Matrix Fund Managers economist and macro-strategist Kim Silberman said she expects the MPC members will be divided concerning the upcoming policy rate decision.
She said Kganyago characterised the country’s monetary policy as restrictive following May’s 50 basis point hike, which provides room for the committee to pause.
“However, it is likely that the MPC members preferring to pause are outvoted by those looking to hike by 25 basis points,” she said.
The base effects should see CPI moving below 5.5% year-on-year in June. However, this data will only be released after the meeting.
“We expect the SARB will look to cut rates as soon as global monetary policy starts to position for what we think will be a deflationary environment in the second half of 2023.”

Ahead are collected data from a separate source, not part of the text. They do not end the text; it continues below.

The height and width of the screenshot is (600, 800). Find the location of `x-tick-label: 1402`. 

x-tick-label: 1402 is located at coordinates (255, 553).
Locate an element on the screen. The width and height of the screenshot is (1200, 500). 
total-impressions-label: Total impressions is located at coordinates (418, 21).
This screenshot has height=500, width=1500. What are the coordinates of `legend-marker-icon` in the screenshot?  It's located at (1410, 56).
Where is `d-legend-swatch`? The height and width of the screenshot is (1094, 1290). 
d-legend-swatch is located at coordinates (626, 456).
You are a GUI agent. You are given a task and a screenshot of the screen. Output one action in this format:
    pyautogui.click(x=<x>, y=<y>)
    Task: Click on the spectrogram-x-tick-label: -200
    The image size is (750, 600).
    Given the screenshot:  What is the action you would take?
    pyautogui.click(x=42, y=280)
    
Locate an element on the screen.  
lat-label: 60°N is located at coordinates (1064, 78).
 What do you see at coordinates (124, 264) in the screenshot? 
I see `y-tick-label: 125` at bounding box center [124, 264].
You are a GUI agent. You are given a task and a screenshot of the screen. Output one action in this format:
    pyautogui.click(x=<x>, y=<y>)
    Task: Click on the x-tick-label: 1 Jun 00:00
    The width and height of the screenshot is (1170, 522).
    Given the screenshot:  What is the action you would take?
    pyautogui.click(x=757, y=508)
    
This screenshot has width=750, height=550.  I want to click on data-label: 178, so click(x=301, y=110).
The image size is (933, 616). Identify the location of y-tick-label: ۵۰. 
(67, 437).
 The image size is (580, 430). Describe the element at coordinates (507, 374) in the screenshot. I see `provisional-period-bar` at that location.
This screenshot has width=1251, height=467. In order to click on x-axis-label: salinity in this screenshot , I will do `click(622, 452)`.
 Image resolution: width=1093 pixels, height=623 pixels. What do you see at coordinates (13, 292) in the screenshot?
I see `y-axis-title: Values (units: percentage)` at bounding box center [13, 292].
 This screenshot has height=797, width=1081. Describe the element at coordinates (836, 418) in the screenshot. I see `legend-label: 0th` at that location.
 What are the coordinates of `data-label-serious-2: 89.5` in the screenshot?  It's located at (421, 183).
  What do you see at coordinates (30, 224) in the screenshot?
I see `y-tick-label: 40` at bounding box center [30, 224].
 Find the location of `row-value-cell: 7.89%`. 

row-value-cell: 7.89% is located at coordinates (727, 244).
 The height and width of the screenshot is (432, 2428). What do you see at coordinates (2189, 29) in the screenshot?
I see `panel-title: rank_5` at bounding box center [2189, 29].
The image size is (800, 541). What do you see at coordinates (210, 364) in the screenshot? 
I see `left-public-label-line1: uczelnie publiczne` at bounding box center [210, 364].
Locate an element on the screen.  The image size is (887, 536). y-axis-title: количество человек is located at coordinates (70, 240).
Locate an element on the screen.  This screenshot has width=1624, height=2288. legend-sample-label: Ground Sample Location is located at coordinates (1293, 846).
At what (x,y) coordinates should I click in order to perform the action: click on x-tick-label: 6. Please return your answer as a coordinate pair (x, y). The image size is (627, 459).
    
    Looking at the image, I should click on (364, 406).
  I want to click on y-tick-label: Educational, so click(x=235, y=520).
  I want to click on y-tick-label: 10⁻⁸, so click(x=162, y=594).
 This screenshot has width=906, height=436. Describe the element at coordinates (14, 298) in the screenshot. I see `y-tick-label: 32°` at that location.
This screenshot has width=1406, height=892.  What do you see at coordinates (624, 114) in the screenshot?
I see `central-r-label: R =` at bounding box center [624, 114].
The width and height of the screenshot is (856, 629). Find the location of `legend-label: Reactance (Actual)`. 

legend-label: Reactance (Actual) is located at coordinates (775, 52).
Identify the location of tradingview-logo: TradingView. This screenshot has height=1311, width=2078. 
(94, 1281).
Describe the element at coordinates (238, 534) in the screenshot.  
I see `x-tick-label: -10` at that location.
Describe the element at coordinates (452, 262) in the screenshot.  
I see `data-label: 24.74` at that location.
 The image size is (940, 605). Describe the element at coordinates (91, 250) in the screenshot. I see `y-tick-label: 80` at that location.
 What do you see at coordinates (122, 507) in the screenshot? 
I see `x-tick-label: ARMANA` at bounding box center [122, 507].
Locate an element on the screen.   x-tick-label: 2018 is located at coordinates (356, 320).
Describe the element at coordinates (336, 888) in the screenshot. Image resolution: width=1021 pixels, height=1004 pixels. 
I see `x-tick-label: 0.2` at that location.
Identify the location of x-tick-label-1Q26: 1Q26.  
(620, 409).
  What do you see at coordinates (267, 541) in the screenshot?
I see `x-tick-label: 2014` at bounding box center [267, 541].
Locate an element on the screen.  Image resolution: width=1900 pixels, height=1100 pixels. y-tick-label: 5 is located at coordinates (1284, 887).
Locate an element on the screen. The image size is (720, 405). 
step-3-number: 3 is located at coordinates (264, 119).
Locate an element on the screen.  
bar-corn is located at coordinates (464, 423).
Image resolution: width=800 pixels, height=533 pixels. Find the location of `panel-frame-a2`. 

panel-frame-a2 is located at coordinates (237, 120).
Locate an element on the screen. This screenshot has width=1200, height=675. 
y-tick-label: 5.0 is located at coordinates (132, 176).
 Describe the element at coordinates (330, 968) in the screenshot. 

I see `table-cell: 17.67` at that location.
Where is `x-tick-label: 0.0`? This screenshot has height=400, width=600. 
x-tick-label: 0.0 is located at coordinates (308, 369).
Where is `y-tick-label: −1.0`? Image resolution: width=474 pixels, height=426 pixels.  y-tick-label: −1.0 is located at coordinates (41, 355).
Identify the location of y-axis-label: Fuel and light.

- Prediction: 25 basis point hike
Dawie Roodt – Efficient Group chief economist

Efficient Group chief economist Dawie Roodt said the July MPC meeting “is a bit of a difficult call to make”.
“The Fed decided to sit on their hands for one meeting, and thereafter they are probably going to keep increasing by another 25 or 50 basis points or so. The Reserve Bank may decide to sit on their hands as well or to give a 25 basis points increase,” he said.
However, Roodt said he suspects the committee will opt for a 25 basis point increase.
He said it is important to note that South Africa is getting very close to the upper turning point of interest rates, and the July hike could be the last or second-last hike in the cycle.
- Prediction: 25 basis point hike
Wichard Cilliers – TreasuryONE director and head of market risk

TreasuryONE director and head of market risk Wichard Cilliers said that the SARB will opt for a 25 basis point interest rate hike based on the prevailing economic conditions and market analysis.
“The primary objective behind this potential move is to address the persistent inflationary pressures, which have continued to exceed the SARB’s target band of 3% to 6%,” he said.
“Factors contributing to the elevated inflation levels include the sustained high food inflation, exerting upward pressure on overall prices. Furthermore, the depreciation of the rand has resulted in increased costs of importing fuel, further contributing to inflationary concerns.”
He added that the SARB’s decision may be influenced by the Fed’s intention to continue to raise interest rates, “and the SARB is likely to be reluctant to refrain from similar action”.